Monday, September 20, 2010

Keynes - The General Theory - Chapter I

So we begin: "I have called this book the General Theory of Employment, Interest and Money , placing the emphasis on the prefix general." One of the criticisms of Keynes is that he paid too much attention to the Great Depression in writing A General Theory. Obviously an economist writing when Keynes did would have the latest recession firmly in mind, but by his own standard, we should be able to find, in his theory, a policy recommendation--even if that recommendation is to do nothing--for any situation which could confront those with monetary authority. If we can't find this, his theory is not general at all.

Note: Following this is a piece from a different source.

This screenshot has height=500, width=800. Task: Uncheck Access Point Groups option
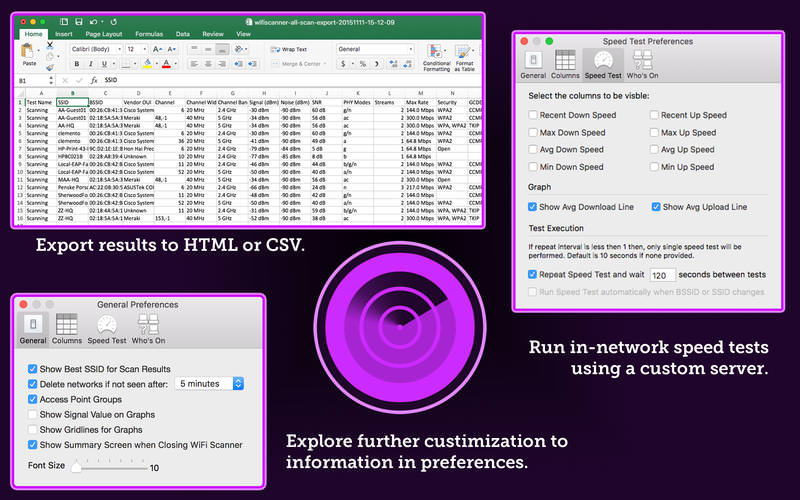(x=33, y=399)
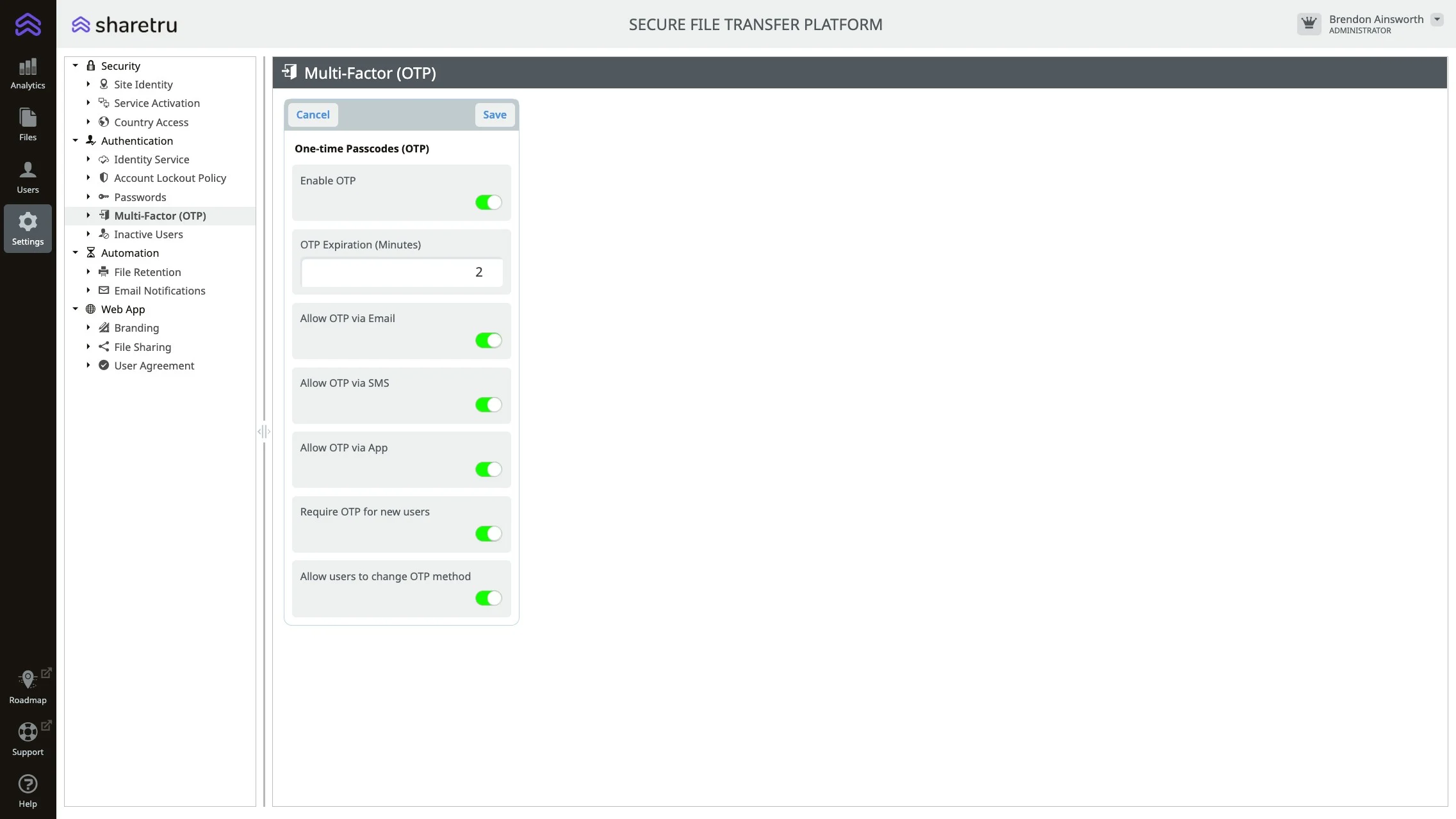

In a footnote, Keynes defines classical as it regards economics: "'The classical economists' was a name invented by Marx to cover Ricardo and James Mill and their predecessors, that is to say for the founders of the theory which culminated in the Ricardian economics. I have become accustomed, perhaps perpetrating a solecism, to include in 'the classical school' the followers of Ricardo, those, that is to say, who adopted and perfected the theory of the Ricardian economics, including (for example) J. S. Mill, Marshall, Edgeworth and Prof. Pigou."

I'm too ignorant to comment on the prudence of lumping all of these men together. Certainly Keynes was aware of differences of opinion among economists--he comments on them in the Preface. Still, the biggest oversight here might be in leaving out other schools; Mises was forgotten by his point, but are Schumpeter and Hayek--the latter of whom was well known by Keynes--to be thrown in with Marshall et. al.? Hayek's name appears in the index, so I suppose we shall see.

He continues: "I shall argue that the postulates of the classical theory are applicable to a special case only and not to the general case, the situation which it assumes being a limiting point of the possible positions of equilibrium." This is clumsily worded. He seems to be saying that the classical theory only deals with the economy as it exists in equilibrium--or, weaker yet, only a subset of this. I'm not sure what "the possible positions of equilibrium" could be.

More from Keynes: "Moreover, the characteristics of the special case assumed by the classical theory happen not to be those of the economic society which we actually live, with the result that its teaching is misleading and disastrous if we attempt to apply it to the facts of experience." In other words, equilibrium is a theoretical construction; in the real world, the economy is always moving toward of falling away from equilibrium, a point it never reaches because it is always changing.